====== Données enregistrées ======

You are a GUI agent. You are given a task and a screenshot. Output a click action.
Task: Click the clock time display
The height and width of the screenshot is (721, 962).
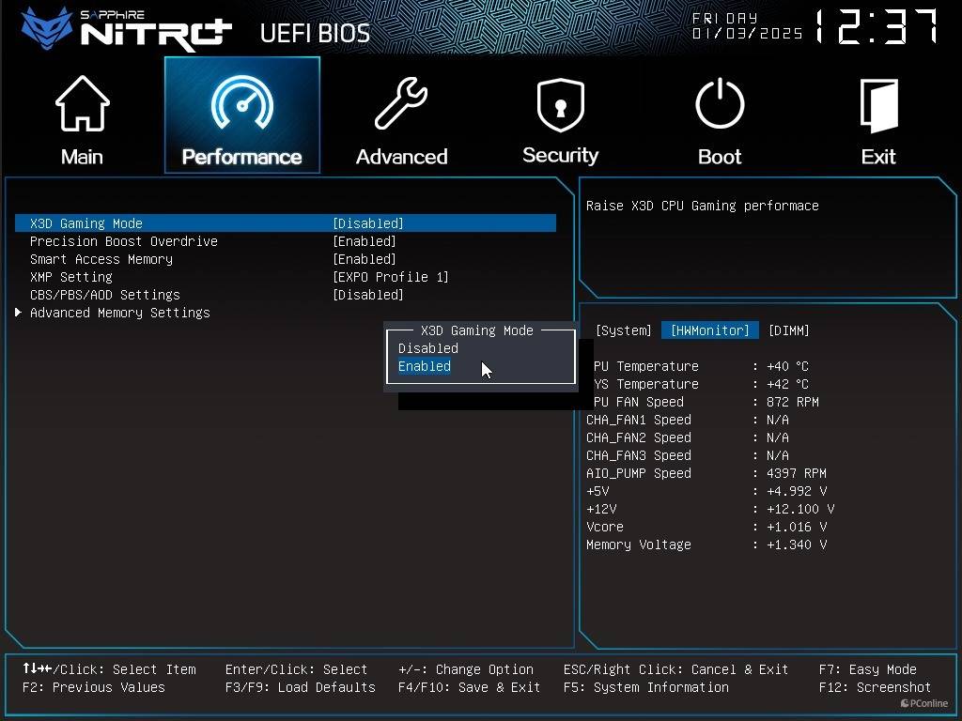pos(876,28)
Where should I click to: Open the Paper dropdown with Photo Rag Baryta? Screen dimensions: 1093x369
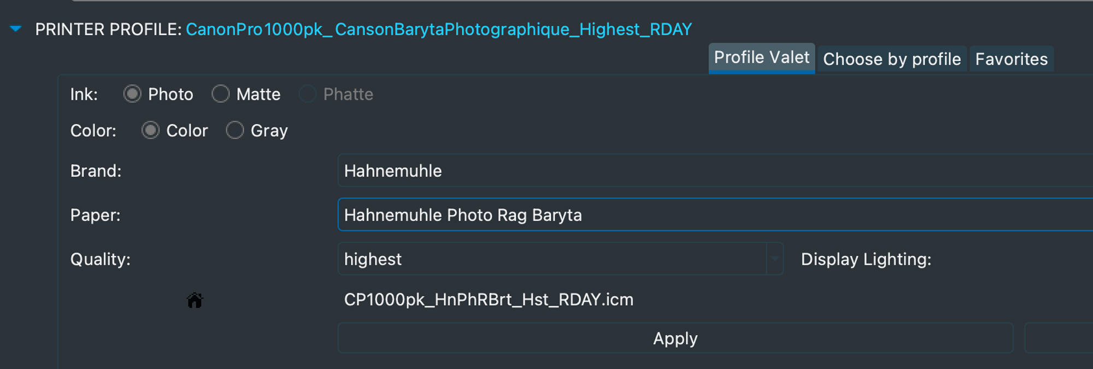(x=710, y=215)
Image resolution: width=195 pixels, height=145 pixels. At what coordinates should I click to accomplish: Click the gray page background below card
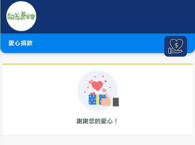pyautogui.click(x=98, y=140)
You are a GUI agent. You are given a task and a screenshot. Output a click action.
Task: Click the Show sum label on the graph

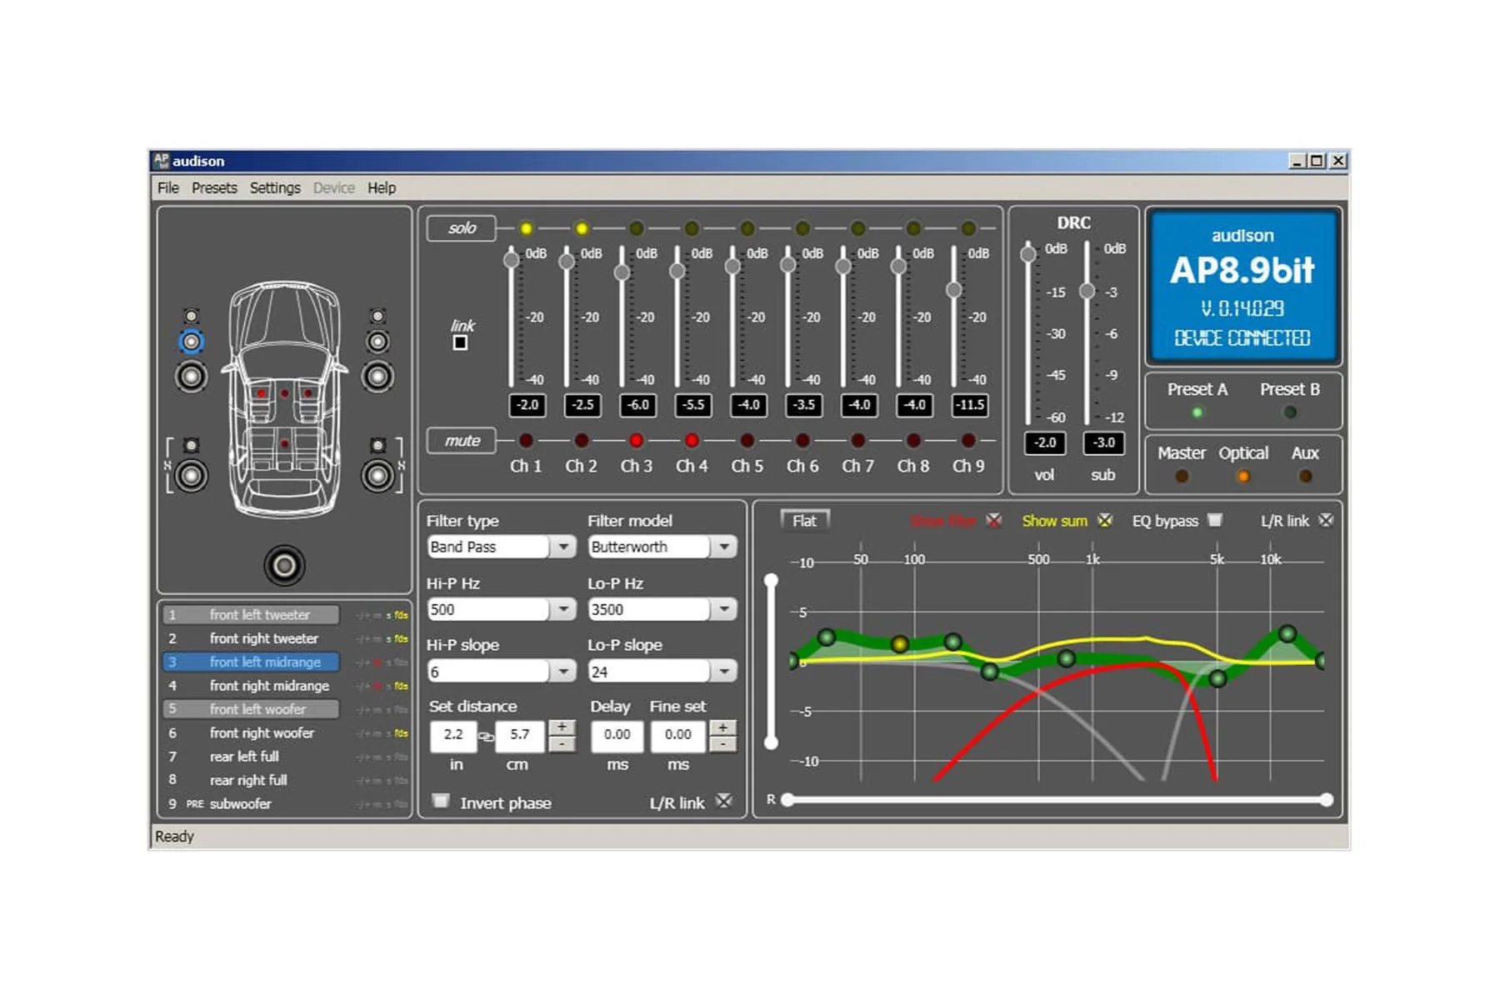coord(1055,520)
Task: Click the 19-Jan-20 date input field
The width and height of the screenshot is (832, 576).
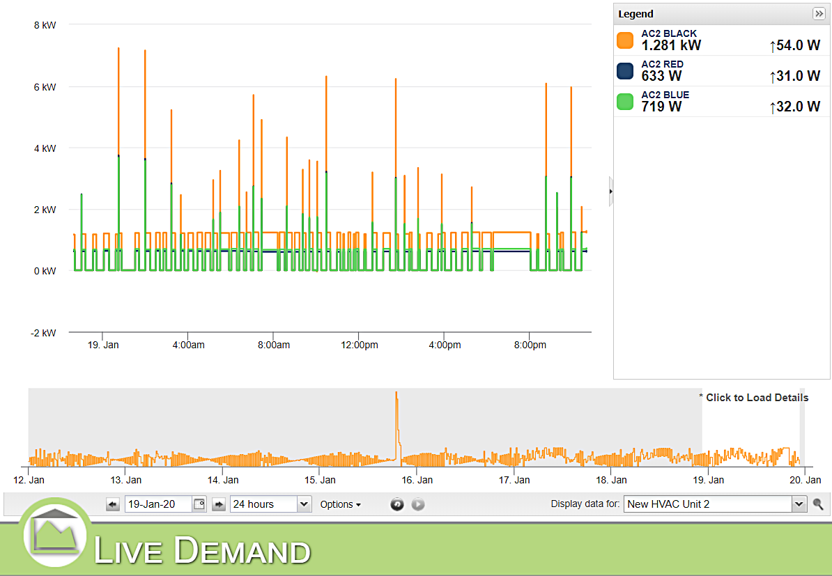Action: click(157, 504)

======
====== Données enregistrées ======

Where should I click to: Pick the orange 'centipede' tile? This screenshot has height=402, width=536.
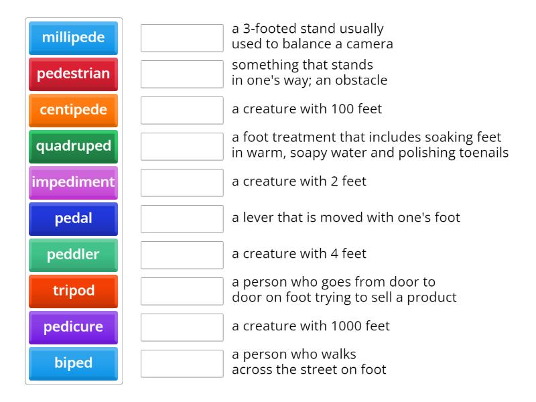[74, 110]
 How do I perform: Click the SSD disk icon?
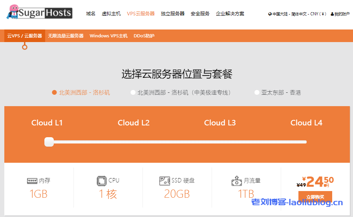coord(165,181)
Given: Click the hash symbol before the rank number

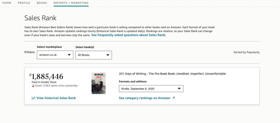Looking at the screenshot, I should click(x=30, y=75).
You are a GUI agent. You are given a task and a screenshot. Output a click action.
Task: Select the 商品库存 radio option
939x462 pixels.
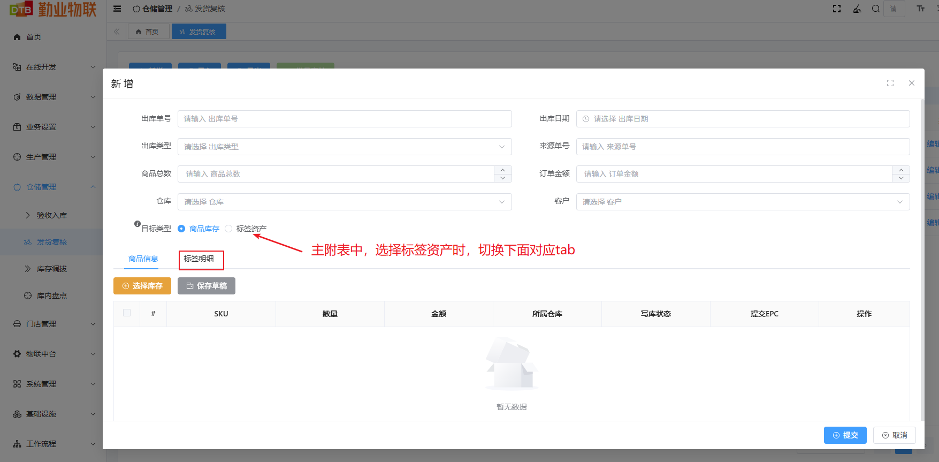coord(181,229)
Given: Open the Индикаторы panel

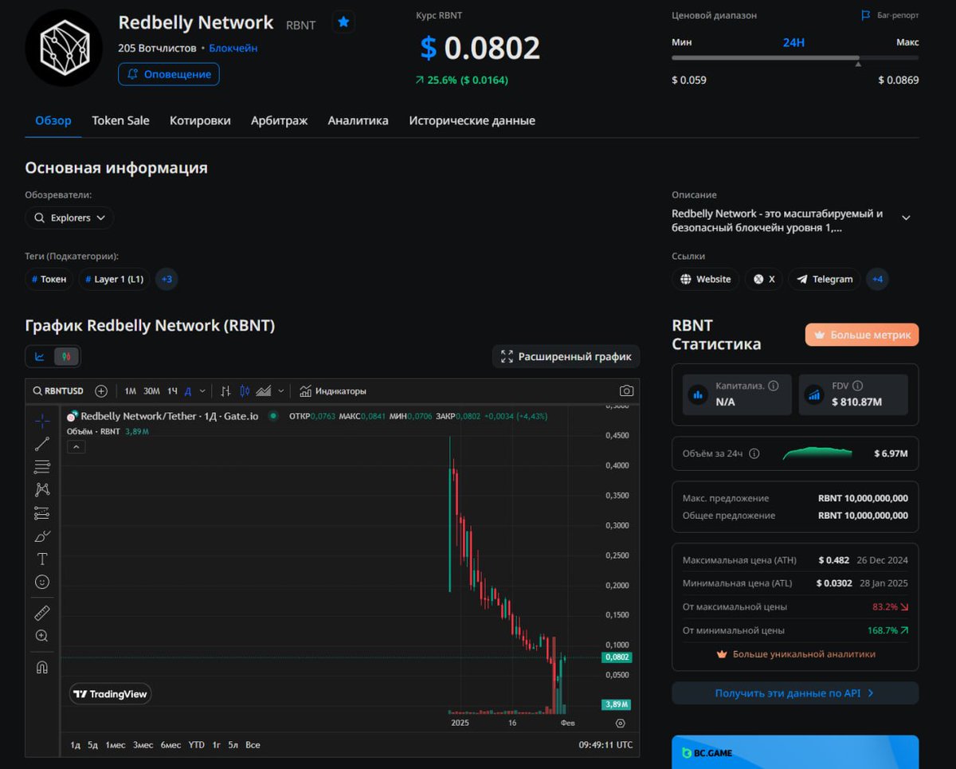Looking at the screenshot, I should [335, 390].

======

**À faire**. Comptez les lignes du matériel ci-dessus qui contiennent la chaîne « height », en tenant compte de la casse. Indiquez seulement le nombre.

**Résultat**. 4